There are many high net worth people from the Baby Boomer generation who are either currently in retirement, very near retirement, or living off of their 401K and such. This generation has some lingering pain when it comes to their portfolio losses during the markets of 2008 – 2010. There will likely be a knee-jerk reaction from many of them to say:

“I don’t know what’s happening, I can’t see through the fog, I can’t afford to feel that again. I’m taking my money out of the stock market because that’s less certain to me.”. 

Because it isn’t ideal to have a bunch of cash just sitting on the sidelines in a high-inflationary environment, they will be looking for a place with a solid inflationary hedge and a place they understand better than the stock market. Real estate is something many can wrap their hands around, especially in times of uncertainty. 

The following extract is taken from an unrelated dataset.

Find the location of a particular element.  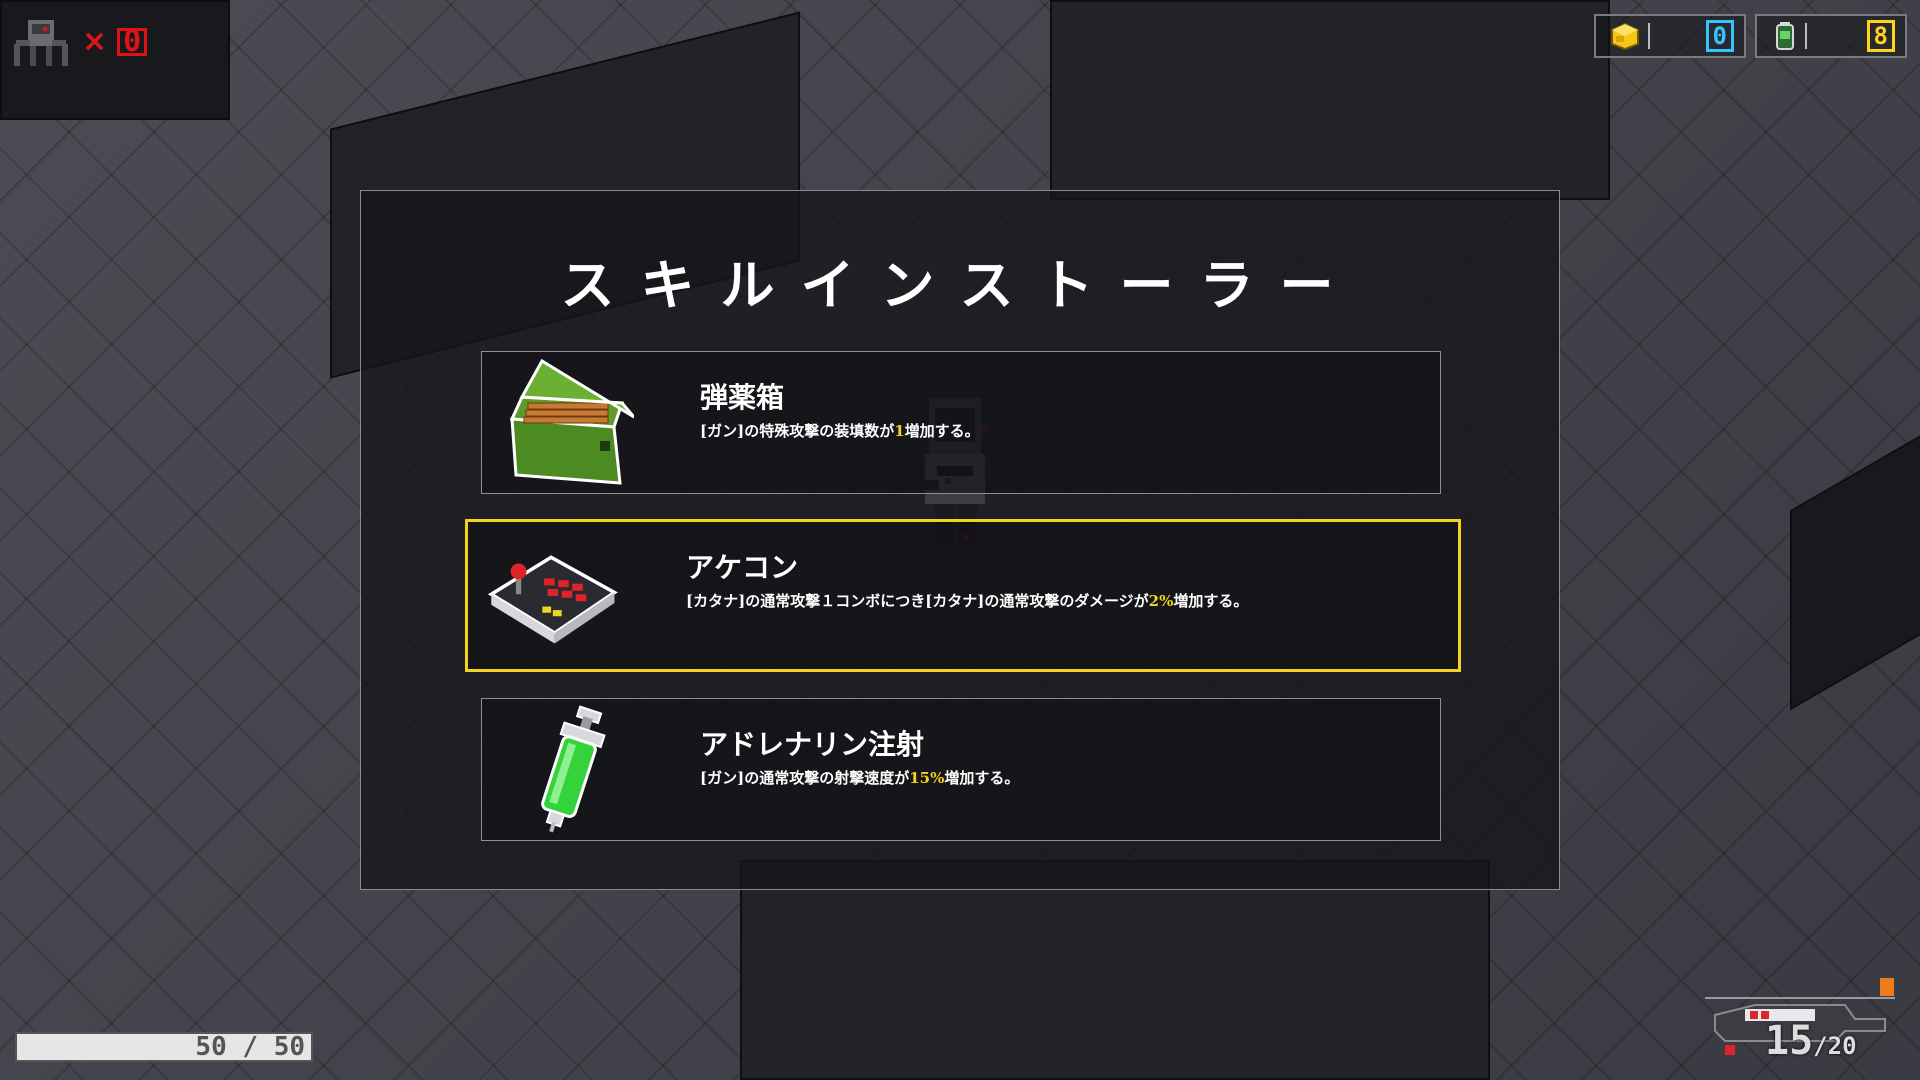

skill-description: [カタナ]の通常攻撃１コンボにつき[カタナ]の通常攻撃のダメージが2%増加する。 is located at coordinates (967, 600).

  1. What do you do with high investment returns during a volatile time in the stock market?

Many people saw high cash returns from stocks sold earlier this year. There is concern over putting this cash back into the stock market right now, so they want to buy real estate. We are seeing stock investments rolling over into real estate. 


If you remain worried…

Remember basic economics, and that the setup of the real estate market currently remains unchanged. Barring a major catastrophe within the banking industry, there is a very low probability that we’ll see anything change in our local real estate markets. We anticipate more cash buyers coming to the market; more high-net-worth individuals rolling out of the stock market and into real estate. 

What you CAN do now…

1: Focus your concerned energy on prospecting and working with buyers more in general.

2: Nurture your relationships with those educated in predicting economic impact; money managers, accountants, financial advisors, estate planners/attorneys, people who hang out at the private country club…etc. They will be a great source of understanding the current impact that surrounds your market, AND they will likely be the people (or will be able to connect you with the people) who want to roll their money into real estate. 

3: Work with buyers who see real estate as the safest asset class during a time of uncertainty. 


Concern surrounding whether or not to buy –

Buyers that are unaware of current market conditions and supply and demand are among those concerned about potential market crashes. 

As a real estate agent, it is important to alter your mindset and offer some objection handlers for concerned buyers:

 Are you going to live in this house for the foreseeable future?

In this scenario, you’ll only lose money in a down market if you decide to sell. If this will be your primary residence, it makes sense to buy now. You need a place to live. 


Going back to focus on the things we CAN control…

Assess the REAL risks:

Do you feel good about being able to afford the payment? 

Do you feel good about your job security?


If your buyer can answer “yes” to both, then there’s less risk involved than they might think for a “down market”. 


An ability to explain to your buyers –

Having an understanding of the mechanisms that drive the market, as well as leading market indicators, is the best way to educate your buyers. 

We believe, with a very high degree of certainty, that we will see a sustained high single-digit or low double-digit home sale price growth for at least the next few years. 

The leading indicators of that are:

  • Days on market for a listing remaining low
  • Months supply of inventory remaining below 3 months


Don’t buy into the theory that “The faster prices go up, the faster they come down”.

(What Goes Up Must Come Down…or must it?)

They only go down if supply dramatically exceeds demand. Until that happens, the market is going to run away from buyers at one percent a month in equity growth, plus rising interest rates. Buyers actually now have two forces acting against them because of their uncertainty.

A buyer’s uncertainty is caused largely because their real estate agent could be doing a more effective job of explaining the dynamics of the market. 




If you feel like you can’t get buyers off the fence or listen to you, it’s likely because you are not crystal clear about the mechanics that drive pricing and the real estate market. 

If you can explain the real estate market with a level of conviction, then your buyers will listen to you and do something right now!